“Jackie Paper?”
Every Steely Dan song, since they’re all about drugs?
I know there’s lots of strained metaphors in pop songs - “Killing Me Softly With His Song”; no, that won’t happen.
Here’s one called “I’m Drowning” that isn’t metaphorical. It’s about a guy in a boat that sinks. Cheerful even so.
There’s no real subtlety in the Divinyls’ I Touch Myself
“It Was a Good Day” by Ice Cube. He had a good day winning money, smoking weed and having sex (and no one died).
saucywench mentioned Jimmy Buffett and ‘Cheeseburger in Paradise’ as well as ‘Margaritaville’. But for sheer, in-your-face, no-two-ways-about-it lyrics, it’s difficult to top his so-called “love song from a slightly different point of view” entitled ’Why Don’t We Get Drunk and Screw?'
-“BB”-
Yeah, ol’ Jimmy doesn’t beat around the bush.

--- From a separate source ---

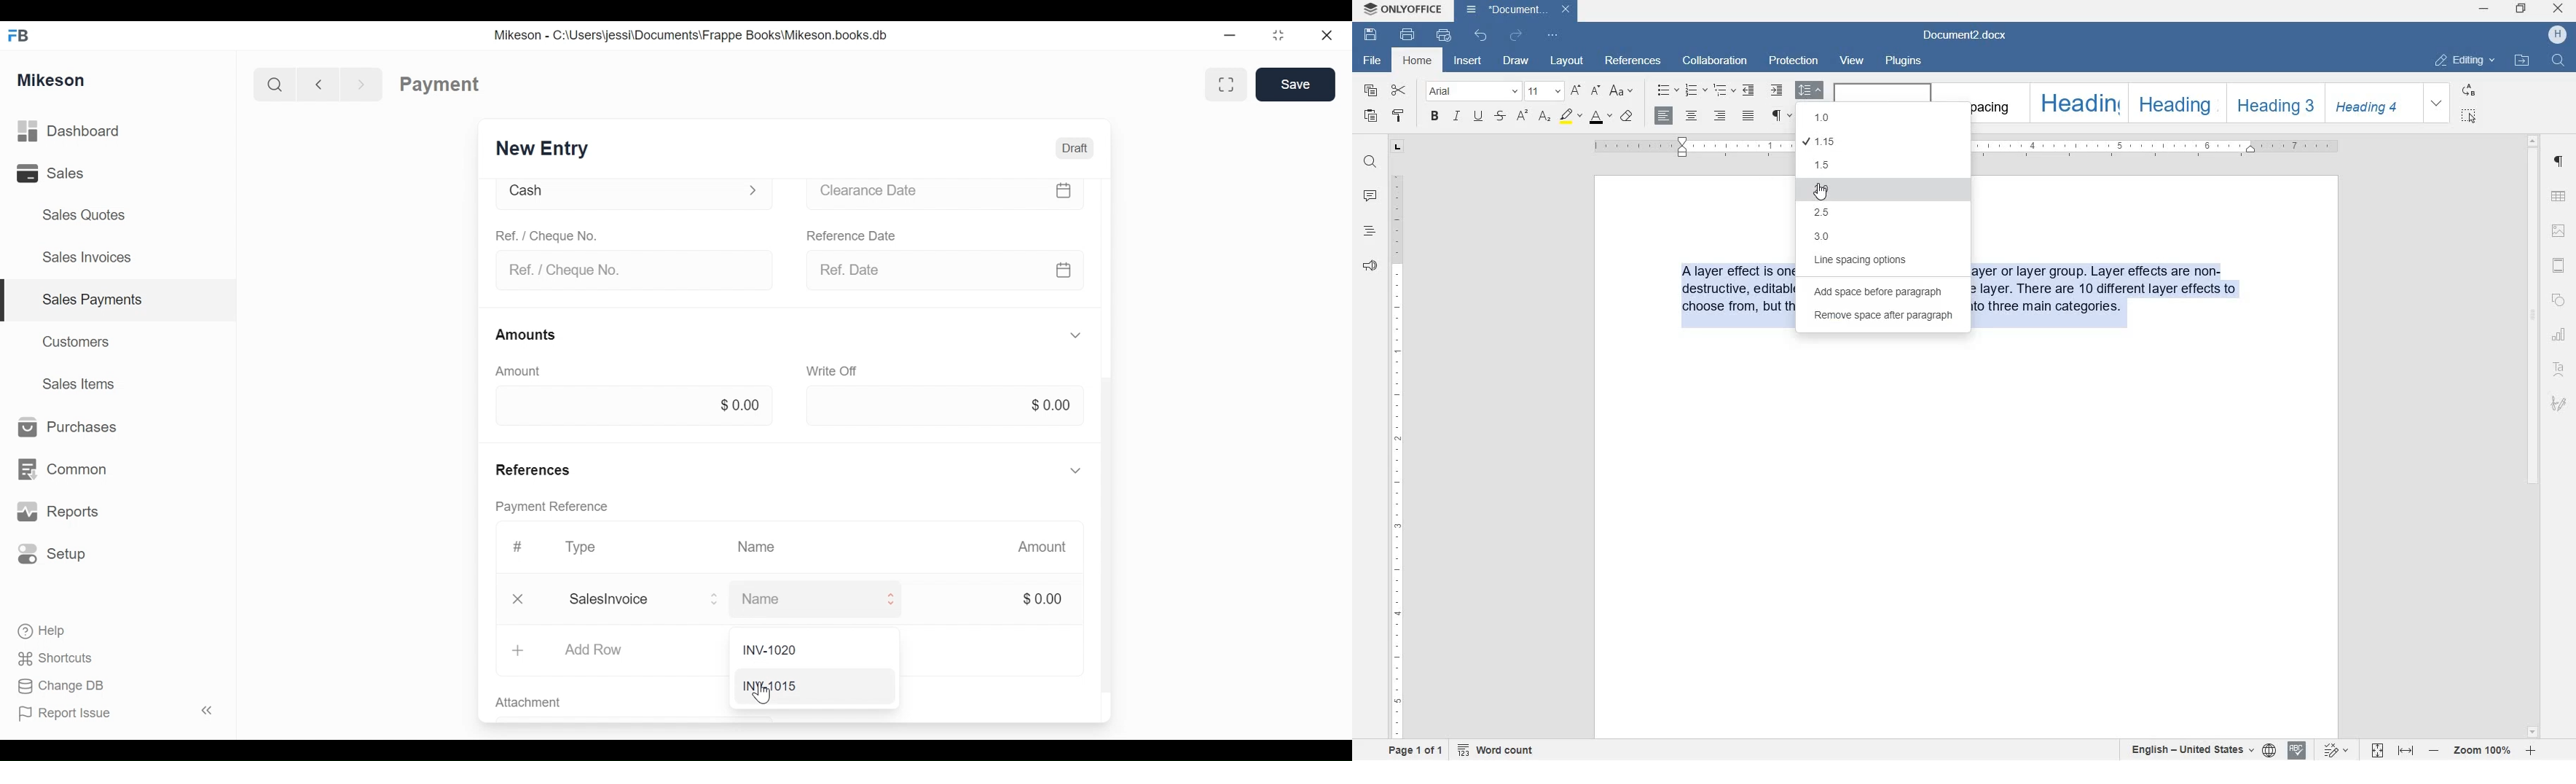  Describe the element at coordinates (67, 427) in the screenshot. I see `Purchases` at that location.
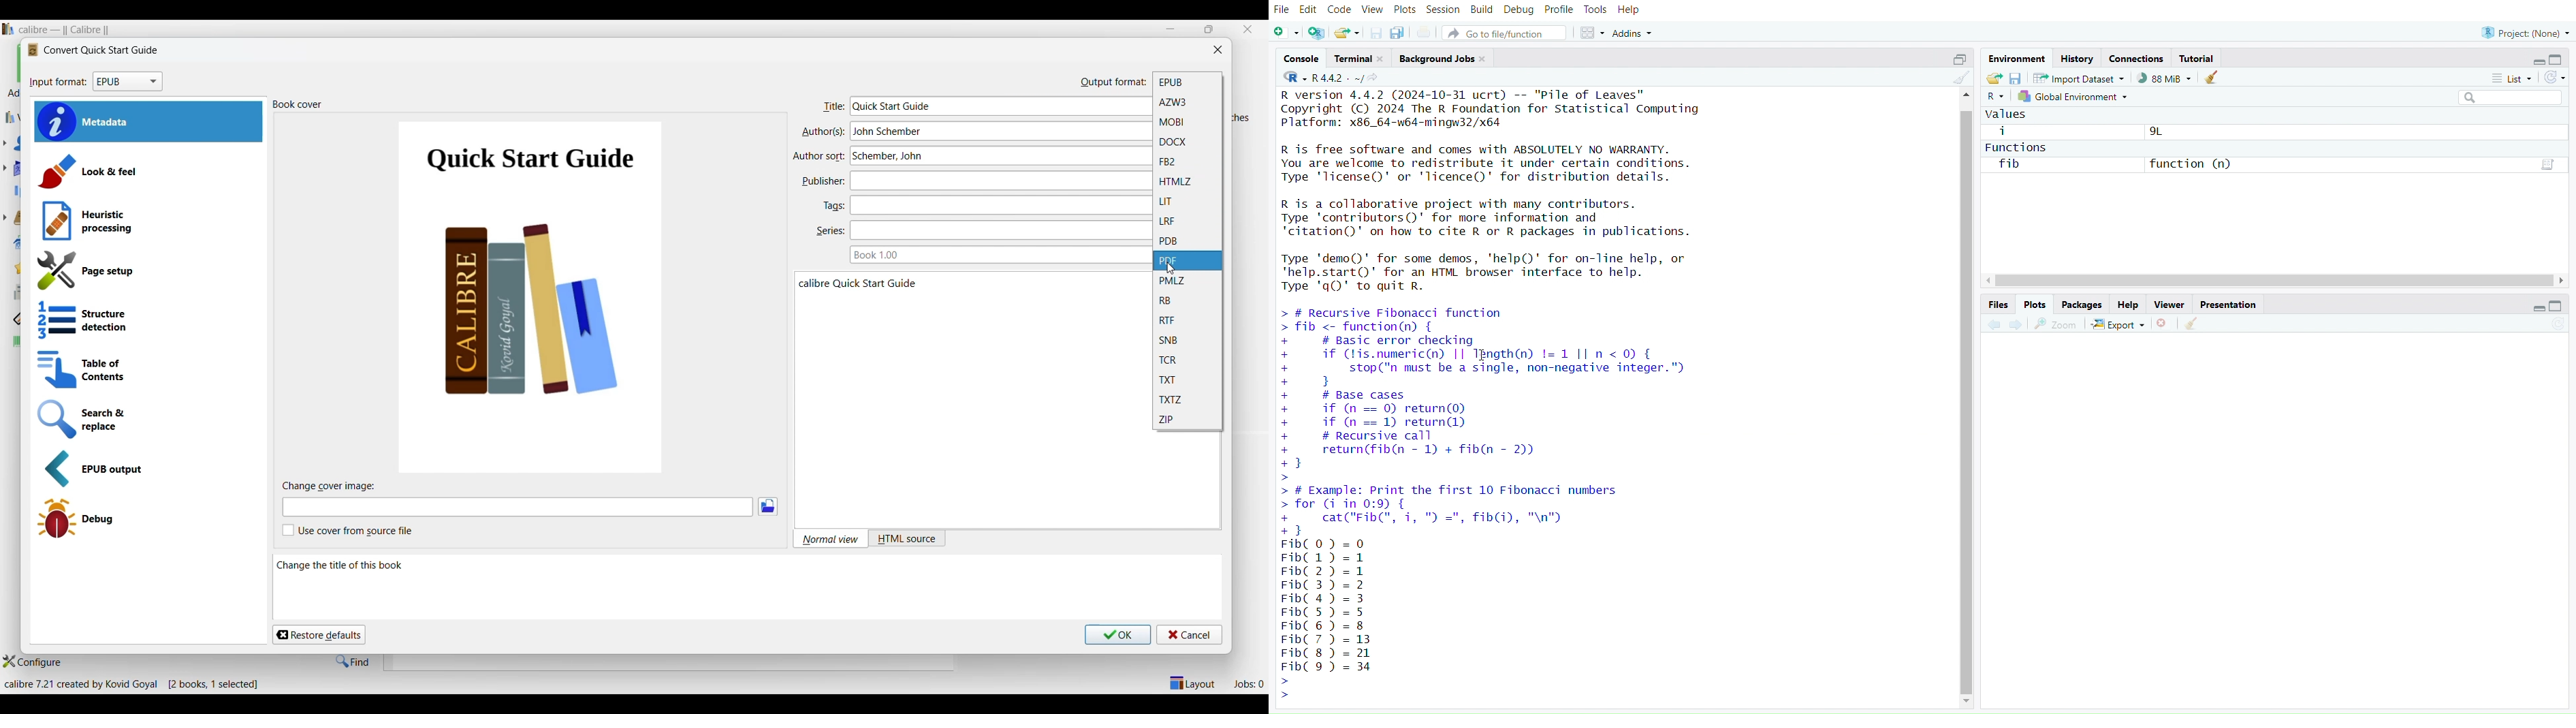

Yeah, I have a feeling that just before the last band member dies there will be a press release saying, “Of COURSE the song was about smoking something. Opium, pot, you decide. I can’t believe you took our denials seriously.”
Only if you ignore every lyric except the title.
It’s about growing up and the loss of childhood. I really don’t see how ANY line supports it being about pot. Seriously - go look at them. Tell me how they are secret code for drugs.
A dragon lives forever, but not so little boys
Painted wings and giant’s rings make way for other toys
I guess that means Jackie went on to hard drugs like heroin?
Besides which, it’s not like Peter, Paul, and Mary made a secret of their drug use. Why would they lie about it?
Whoa oh oh, woah oh oh, I love sangria wine
Whoa oh oh, woah oh oh, I love sangria wine
Sangria Wine - Jerry Jeff Walker
In Texas on a Saturday night
Everclear is added to the wine sometimes
Some nachos, burritos and tacos you know
Here’s how it usually goes, it goes…
Is anybody goin’ to San Antone
Or Phoenix, Arizona?
Any place is all right as long as I
Don’t have to go to Waco (kidding!)
I want a W.A.B.A.C. machine!
“Story songs” usually have obvious meanings. Examples include:
Gimme Three Steps by Lynyrd Skynyrd
Uneasy Rider by Charlie Daniels
Following “Why Don’t We Get Drunk and Screw” and “Sangria Wine” you eventually arrive at “Too Drunk To Fuck”, pretty straightforward lyrics there.
David Allan Coe didn’t beat around the bush when he titled the song Now there’s cum stains on the pillow
Where she once laid her head
There’s the fact that the two characters in the song are named Puff and Paper.
I’m not saying the song is about marijuana. But it does appear to reference marijuana.
‘Riding the dragon’ or ‘chasing the dragon’ is a euphemism for smoking Opium. The dragon’s name was Puff. The little boy was Jackie Paper.
It may very well be just a story about a little boy and his childish imagination, but the drug imagery is hard to avoid, and it was common at the time for artists to sneak drug imagery into their songs.
Noel “Paul” Stookey was an acquaintance a couple of decades ago and we chatted on the phone a few times. I wish I had asked him about it - but he probably would have denied it anyway.
From around that same time, “Heroin” by the Velvet Underground had some subtle drug imagery.
Was his middle name “Rolling”?
Show me. Show how the lyrics secretly mean drugs. I’ll wait.
No kidding! I’ve often said about rock lyrics, “If you don’t know what it is about, it’s about drugs (or sex).”
Puff is not one of those songs. Its meaning is clear.
And 25 or 6 to 4 isn’t about drugs, either. Nor Louie Louie.